EXERCISE INSTRUCTIONS. Without changing a character, return the entries, but not the images they hold.

SUPPLIED MATERIAL.
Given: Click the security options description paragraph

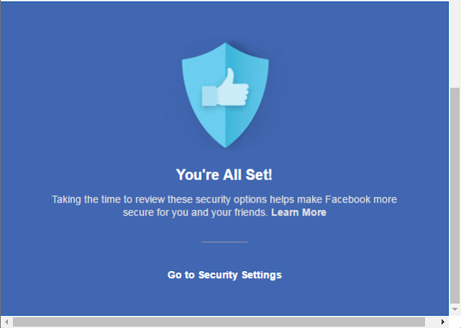Looking at the screenshot, I should [224, 205].
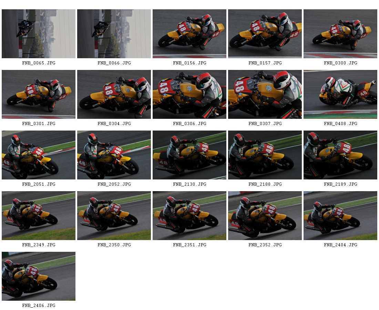Viewport: 379px width, 310px height.
Task: Click the FNB_2404.JPG filename label
Action: (340, 245)
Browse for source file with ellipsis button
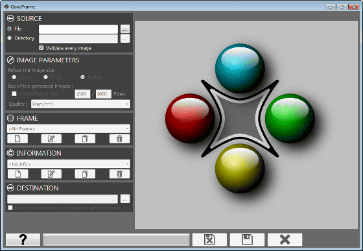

YOUR RESPONSE.
Given: Click the security options description paragraph

Looking at the screenshot, I should [224, 205].
Viewport: 379px width, 310px height.
Task: Click the FNB_2404.JPG filename label
Action: (340, 245)
Browse for source file with ellipsis button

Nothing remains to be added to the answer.